China Suspends Trading For Second Day In 2016

It was another short trading day for Chinese investors as markets were open for trading for a total of 14 minutes. A 15-minute suspension came in to play after 12 minutes as the market fell by 5%, and once trading was resumed (for a further 2 minutes), the index fell to -7%, breaching the second threshold and thus closing the markets early, for the second time this week. The reason for the fall? The PBoC setting the Yuan (the onshore renminbi) 0.5% weaker today at 6.5646 per dollar. This is the 8th consecutive weakening, but the lowest since August and the currency is now at its lowest level since March 2011. It raises fresh and further questions as to whether Chinese authorities are able to manage the apparent slow down in the world’s second largest economy.

Brent oil also suffered from dramatic falls today, trading below $33 a barrel during European trading. Oil and mining stocks subsequently dragged the FTSE 100 lower as prices for commodities fell amid worries on China’s seemingly slowing economy. Anglo American and Glencore ended the day as the biggest fallers in the UK, closing down 11% and 8% respectively. China, being the world’s largest consumer of many metals, including copper and zinc, forced the metal prices lower. The falling yuan only adds to the ongoing troubles metals are under: imports are more expensive for China whilst making the country’s exports cheaper, albeit at a time when there is an oversupply in most commodities.

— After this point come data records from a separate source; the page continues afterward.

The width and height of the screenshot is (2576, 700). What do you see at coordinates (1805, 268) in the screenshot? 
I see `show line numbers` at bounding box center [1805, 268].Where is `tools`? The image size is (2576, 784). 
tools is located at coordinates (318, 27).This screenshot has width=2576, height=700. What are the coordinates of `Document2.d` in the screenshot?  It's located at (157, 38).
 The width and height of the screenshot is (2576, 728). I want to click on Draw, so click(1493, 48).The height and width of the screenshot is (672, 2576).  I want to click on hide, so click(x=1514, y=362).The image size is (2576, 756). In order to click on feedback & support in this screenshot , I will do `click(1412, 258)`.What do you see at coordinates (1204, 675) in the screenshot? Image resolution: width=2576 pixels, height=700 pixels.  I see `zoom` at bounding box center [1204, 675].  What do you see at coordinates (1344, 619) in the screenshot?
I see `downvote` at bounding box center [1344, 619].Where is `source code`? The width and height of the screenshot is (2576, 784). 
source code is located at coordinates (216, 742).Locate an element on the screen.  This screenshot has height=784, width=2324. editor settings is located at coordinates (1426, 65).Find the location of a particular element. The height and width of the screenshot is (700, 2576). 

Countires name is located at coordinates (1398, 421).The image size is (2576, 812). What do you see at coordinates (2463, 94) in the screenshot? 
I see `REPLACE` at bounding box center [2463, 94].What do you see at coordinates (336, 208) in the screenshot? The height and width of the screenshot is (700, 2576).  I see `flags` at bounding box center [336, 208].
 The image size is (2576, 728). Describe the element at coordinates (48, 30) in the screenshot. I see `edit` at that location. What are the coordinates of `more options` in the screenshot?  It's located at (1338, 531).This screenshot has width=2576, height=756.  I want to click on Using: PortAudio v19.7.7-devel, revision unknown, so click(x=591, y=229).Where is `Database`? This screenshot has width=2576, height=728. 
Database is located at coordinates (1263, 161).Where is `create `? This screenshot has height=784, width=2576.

Following on from Next’s trading update on Monday, Marks & Spencer were the latest high street retailer to give an update on their Christmas trading. They reported a 5.8% fall in general merchandise sales (including clothes)  in their third quarter, partly blaming the “unseasonably warm weather” for falling sales. However, food sales for M&S were up 0.4% in the quarter and the group claimed to have record sales in the Christmas week. Also in the announcement was the news that chief executive Marc Bolland is to step down in April, to be succeeded by Steve Row, the current executive director of general merchandise. Investors initially reacted positively to the trading statement, before turning negative during trading. The shares ended the day as one of only three stocks (in the FTSE 100) to be in the green today, closing +0.1%.

At the close European indices were down with the FTSE 100 -2.0%, the CAC 40 -1.7%, and the DAX -2.3%.